= GOAL OF THE EXERCISE =
Each line of the listing that contains "width" should be found and copied.

= STORED DATA =

=======

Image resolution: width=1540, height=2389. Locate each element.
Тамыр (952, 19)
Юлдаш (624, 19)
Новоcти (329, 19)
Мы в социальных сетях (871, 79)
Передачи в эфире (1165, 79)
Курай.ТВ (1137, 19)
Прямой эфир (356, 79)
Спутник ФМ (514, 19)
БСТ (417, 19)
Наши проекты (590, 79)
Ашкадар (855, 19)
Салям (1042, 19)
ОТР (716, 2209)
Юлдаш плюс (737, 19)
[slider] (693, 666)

=======

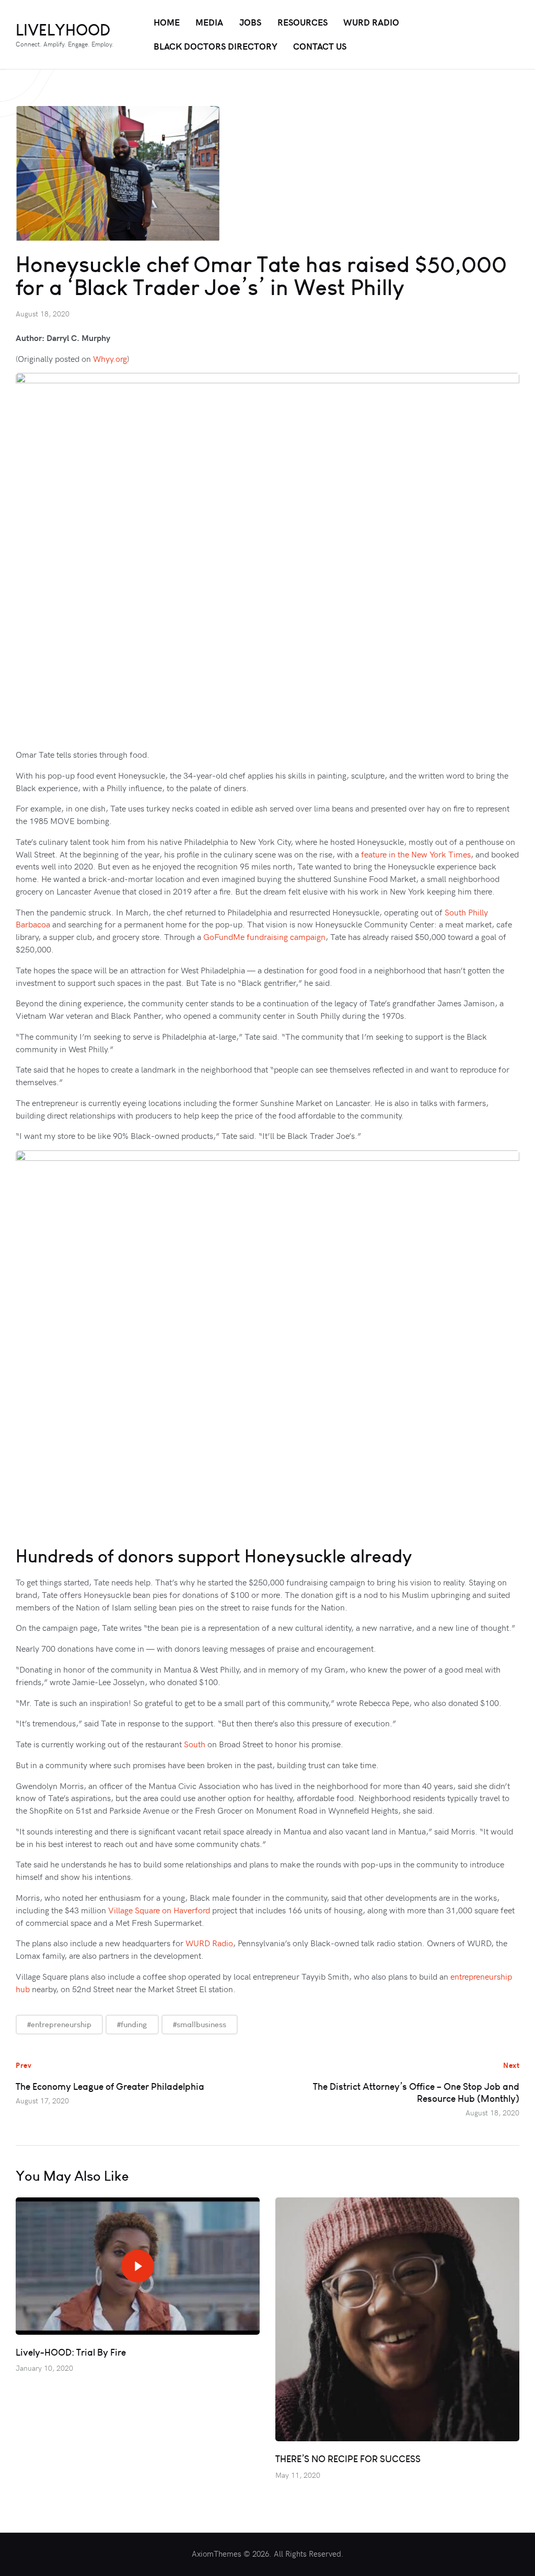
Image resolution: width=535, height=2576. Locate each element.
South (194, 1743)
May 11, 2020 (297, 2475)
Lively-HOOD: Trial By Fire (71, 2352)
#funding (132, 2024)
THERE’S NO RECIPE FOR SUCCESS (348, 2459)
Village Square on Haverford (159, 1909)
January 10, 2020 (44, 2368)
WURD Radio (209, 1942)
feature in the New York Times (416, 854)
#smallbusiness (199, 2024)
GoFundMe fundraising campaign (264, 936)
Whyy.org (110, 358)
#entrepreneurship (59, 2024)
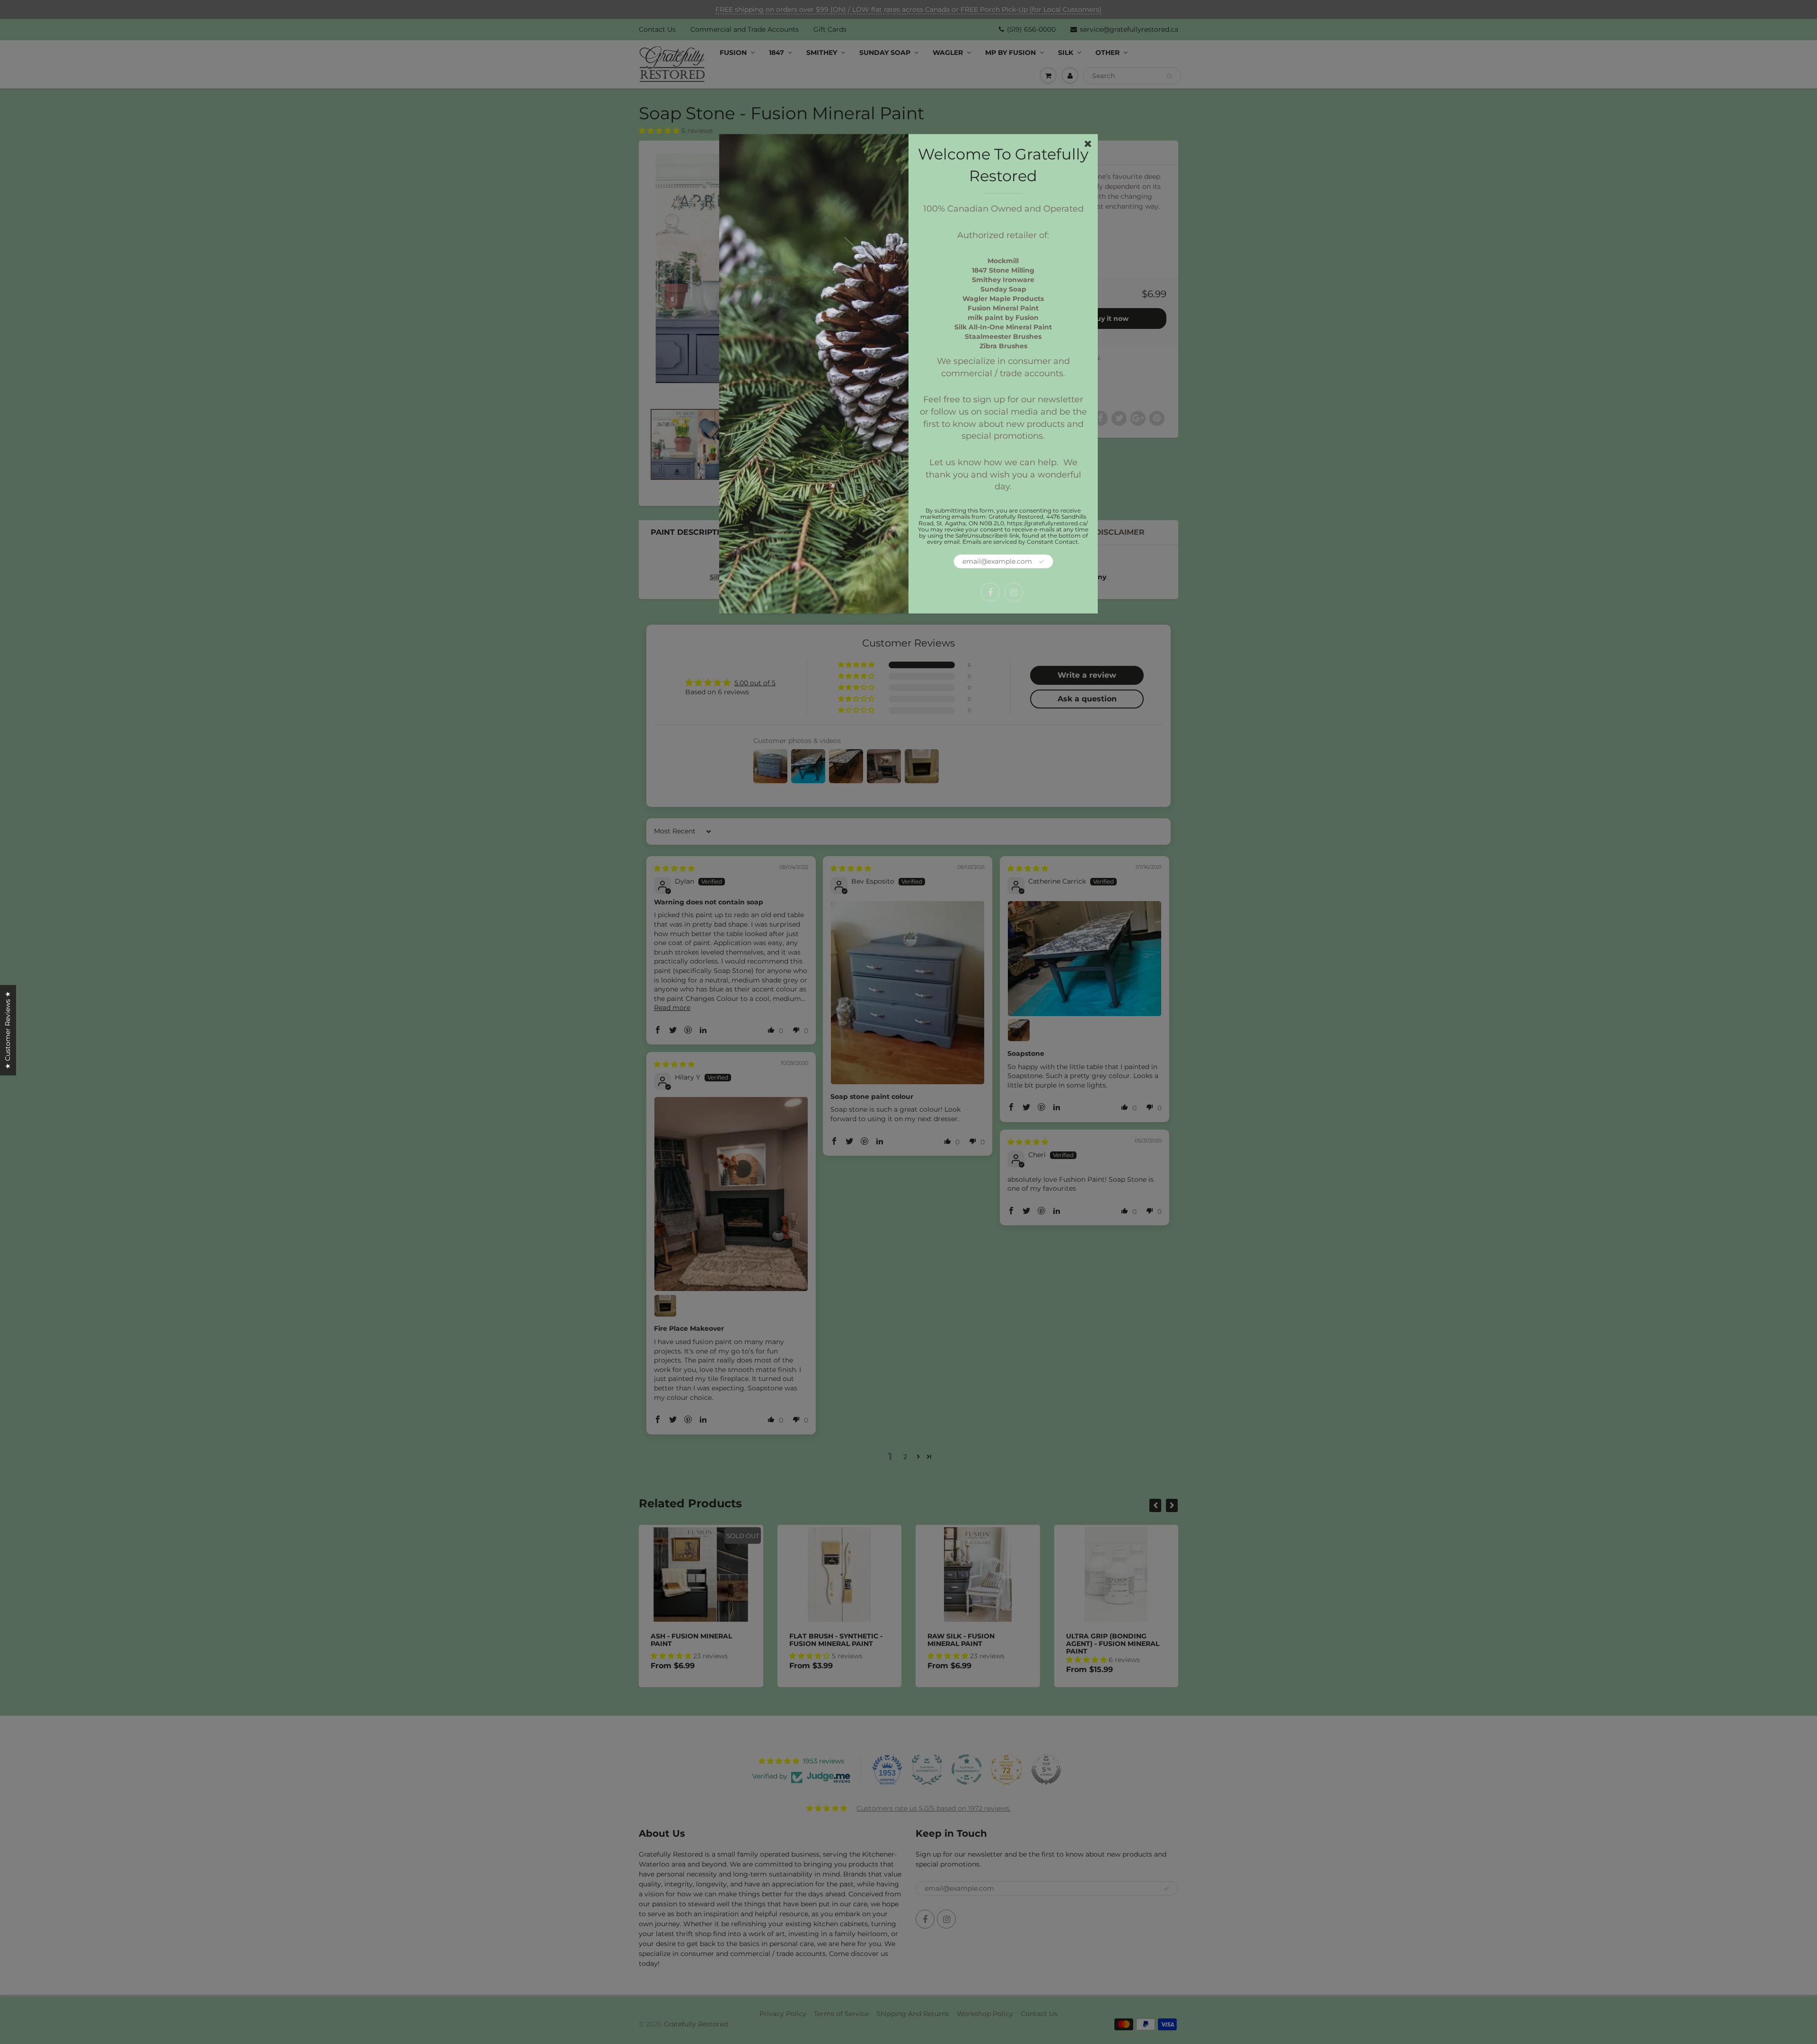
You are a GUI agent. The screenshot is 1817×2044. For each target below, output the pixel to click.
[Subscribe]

=======

= RESULT FOR THIS EXERCISE =
Image resolution: width=1540, height=2389. Locate each element.
Image resolution: width=535, height=2576. Locate each element.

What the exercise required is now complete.